In this study, we have presented a computationally efficient approach which enables variance-based global sensitivity analyses of computationally demanding landslide run-out models. The methodology couples the novel open-source mass flow simulation tool r.avaflow (Mergili et al., 2017), robust Gaussian process emulation for multi-output models (Gu & Berger, 2016; Gu et al., 2018; Gu et al., 2019), and a recent algorithm addressing the emulator uncertainty (Le Gratiet et al., 2014). We have implemented a unified Python-based framework to seamlessly integrate r.avaflow, RobustGaSP, and SALib. Based on the 2017 Bondo landslide event, we have employed the approach to study the global sensitivity of selected run-out model outputs to three input variables, namely the release volume and the two friction coefficients. Our main findings are as follows.

  • The proposed approach can be successfully used to study the relative importance and interactions of input variables in landslide run-out models, when the trained Gaussian process emulators are validated and the base sample size of Sobol′ analysis is properly chosen.
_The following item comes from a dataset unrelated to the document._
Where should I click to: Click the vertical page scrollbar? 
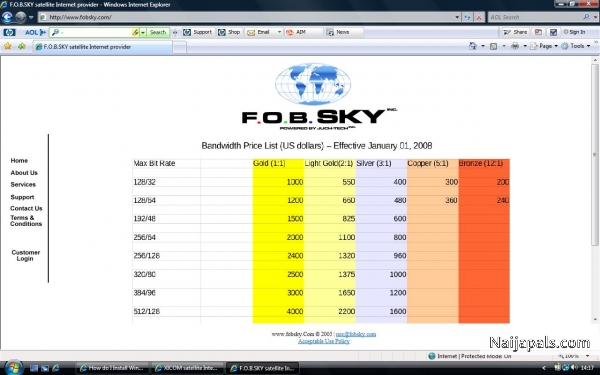[594, 189]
  • The first-order effects of each input variable are broadly in line with the results of common one-at-a-time sensitivity analyses in the literature. The dry-Coulomb friction coefficient dominates the angle of reach, and maximum flow height and velocity in the downstream area. The turbulent friction coefficient contributes the most to the variation of maximum flow velocity in the area where maximum flow velocity values are expected to be large. The release volume is found to have a significant impact on maximum flow height in the area surrounding the release zone whereas it shows little impact on maximum flow velocity.

  • Interactions between the input variables could be analyzed for the full flow path, which cannot be assessed by commonly used one-at-a-time approaches. Significant interactions between the input variables generally happen on the margins of the flow path. The mean values and standard deviation values of maximum flow height and velocity are small in those areas. The interactions generally decrease with an increasing variation of maximum flow height and velocity. Furthermore, there are stronger interactions between the two friction coefficients than between the release volume and each friction coefficient.

Our study does not consider entrainment processes and topographic curvature effects, as mentioned in the “Computational landslide run-out model based on the Voellmy rheology” section. Studies have shown that they can have an impact on simulation results and therefore may influence the results of our sensitivity analysis. Work towards this direction should be conducted in the future. Moreover, traditional one-at-a-time sensitivity analyses based on multiple sites have shown that the results of sensitivity analyses can be strongly affected by the topography (Barbolini et al. 2000). To what extent our conclusions based on the Bondo site can be used elsewhere therefore requires further study.

It should be noted that the proposed methodology can be easily extended for variance-based global sensitivity analysis on landslide run-out models that take entrainment processes and topographic effects into account, or on landslide run-out models employing other basal rheologies, or potentially on any computationally demanding models, when the assumption of Gaussian process emulation is fulfilled as stated in the “Gaussian process emulation” section.

In addition, other computationally expensive tasks can also benefit from the significant speed-up owing to emulation techniques. While the run-out simulation takes 32 min on average to determine maximum flow height at the 47,958 locations for a given parameter setting, this time reduces to 0.05 s for evaluating the emulator. Hence, whenever an application requires a large number of model evaluations, like uncertainty quantification and model calibration of landslide run-out models, computational costs for training the emulator will be compensated. In our study, this threshold is determined by the 200 training simulation runs, around 107 h. The emulation techniques likewise have a great potential whenever a splitting between off-line computation (e.g., emulator training) and on-line computation (e.g., urgent computing for early warning systems) is feasible.